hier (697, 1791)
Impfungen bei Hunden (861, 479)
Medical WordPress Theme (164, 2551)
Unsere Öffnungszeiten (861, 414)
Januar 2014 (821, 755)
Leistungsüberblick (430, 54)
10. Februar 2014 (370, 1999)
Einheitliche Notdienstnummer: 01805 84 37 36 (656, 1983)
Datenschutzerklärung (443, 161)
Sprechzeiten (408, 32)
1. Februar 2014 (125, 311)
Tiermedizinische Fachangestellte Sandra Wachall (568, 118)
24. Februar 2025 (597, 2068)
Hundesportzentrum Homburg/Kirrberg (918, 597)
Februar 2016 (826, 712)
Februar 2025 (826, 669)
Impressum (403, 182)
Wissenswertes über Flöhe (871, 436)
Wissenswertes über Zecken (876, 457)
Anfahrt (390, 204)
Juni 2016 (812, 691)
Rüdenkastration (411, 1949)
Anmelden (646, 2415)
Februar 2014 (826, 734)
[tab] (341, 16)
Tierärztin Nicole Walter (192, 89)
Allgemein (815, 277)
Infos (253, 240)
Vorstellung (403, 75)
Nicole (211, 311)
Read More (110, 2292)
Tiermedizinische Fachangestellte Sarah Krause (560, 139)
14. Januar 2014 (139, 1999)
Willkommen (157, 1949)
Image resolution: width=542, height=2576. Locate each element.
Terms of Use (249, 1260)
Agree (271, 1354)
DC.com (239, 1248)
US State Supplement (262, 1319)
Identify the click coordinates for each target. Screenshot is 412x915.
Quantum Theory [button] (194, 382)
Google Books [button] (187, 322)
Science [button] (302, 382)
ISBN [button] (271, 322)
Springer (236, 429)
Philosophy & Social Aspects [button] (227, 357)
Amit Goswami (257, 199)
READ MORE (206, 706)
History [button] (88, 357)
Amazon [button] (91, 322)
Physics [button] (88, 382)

★ ★ ★ ★

Copy out the entries. Change nothing.

- _Written solution_:
hier (697, 1791)
Impfungen bei Hunden (861, 479)
Medical WordPress Theme (164, 2551)
Unsere Öffnungszeiten (861, 414)
Januar 2014 (821, 755)
Leistungsüberblick (430, 54)
10. Februar 2014 (370, 1999)
Einheitliche Notdienstnummer: 01805 84 37 36 (656, 1983)
Datenschutzerklärung (443, 161)
Sprechzeiten (408, 32)
1. Februar 2014 (125, 311)
Tiermedizinische Fachangestellte Sandra Wachall (568, 118)
24. Februar 2025 (597, 2068)
Hundesportzentrum Homburg/Kirrberg (918, 597)
Februar 2016 (826, 712)
Februar 2025 (826, 669)
Impressum (403, 182)
Wissenswertes über Flöhe (871, 436)
Wissenswertes über Zecken (876, 457)
Anfahrt (390, 204)
Juni 2016 (812, 691)
Rüdenkastration (411, 1949)
Anmelden (646, 2415)
Februar 2014 (826, 734)
[tab] (341, 16)
Tierärztin Nicole Walter (192, 89)
Allgemein (815, 277)
Infos (253, 240)
Vorstellung (403, 75)
Nicole (211, 311)
Read More (110, 2292)
Tiermedizinische Fachangestellte Sarah Krause (560, 139)
14. Januar 2014 (139, 1999)
Willkommen (157, 1949)
Image resolution: width=542, height=2576. Locate each element.
Terms of Use (249, 1260)
Agree (271, 1354)
DC.com (239, 1248)
US State Supplement (262, 1319)
Identify the click coordinates for each target. Screenshot is 412x915.
Quantum Theory [button] (194, 382)
Google Books [button] (187, 322)
Science [button] (302, 382)
ISBN [button] (271, 322)
Springer (236, 429)
Philosophy & Social Aspects [button] (227, 357)
Amit Goswami (257, 199)
READ MORE (206, 706)
History [button] (88, 357)
Amazon [button] (91, 322)
Physics [button] (88, 382)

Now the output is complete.